Reason for this is that it is important to exercise the cluster under workloads that explicitly prevent “localizations” of their respective working sets.
3. I/O profile
Finally, random asynchronous I/Os with 100%, 80/20% and 50/50% of write/read ratios respectively, carrying pseudo-random payload that is either not compressible at all or compressible at or below 1.6 ratio.
That’ll do it, in combination with vdbench or any other popular micro-benchmark capable to generate pedal-to-the-metal type load that follows these 3 simple rules. Make sure not to bottleneck on CPUs and/or network links of course, and run it for at least couple hours on at least two clustered sizes, one representing a scaled-out version of the other..
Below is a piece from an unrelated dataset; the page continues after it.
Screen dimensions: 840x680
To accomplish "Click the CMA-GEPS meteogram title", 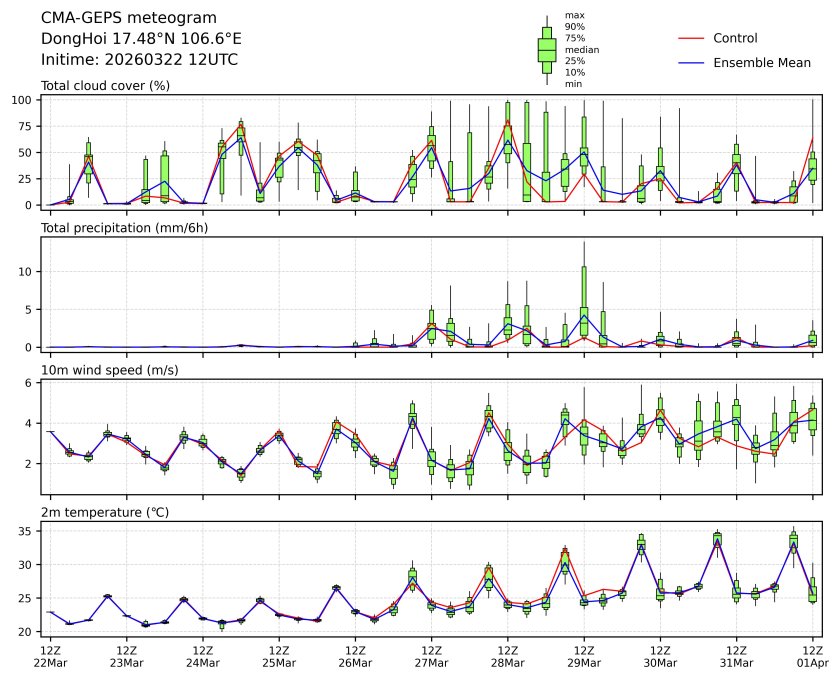I will pyautogui.click(x=112, y=18).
Stating maybe the obvious now – when benchmarking, it is important to compare apples-to-apples: same vendor, same hardware, same software, same workload scaled out proportionally – two different clustered sizes, e.g. 3 nodes and 6 nodes, for starters.
The simple fact that a given hyperconverged hardware utilizes latest-greatest SSDs may contribute to the performance that will look very good, in isolation. In comparison and under stress (above) – maybe not so much.
One way to view the current crop of hyperconverged products: a fusion of distributed storage, on one hand and hybrid/tiered storage, on another. This “fusion” is always custom, often ingenious, with tiering hidden inside to help deliver performance and assist (put it this way) scaling out..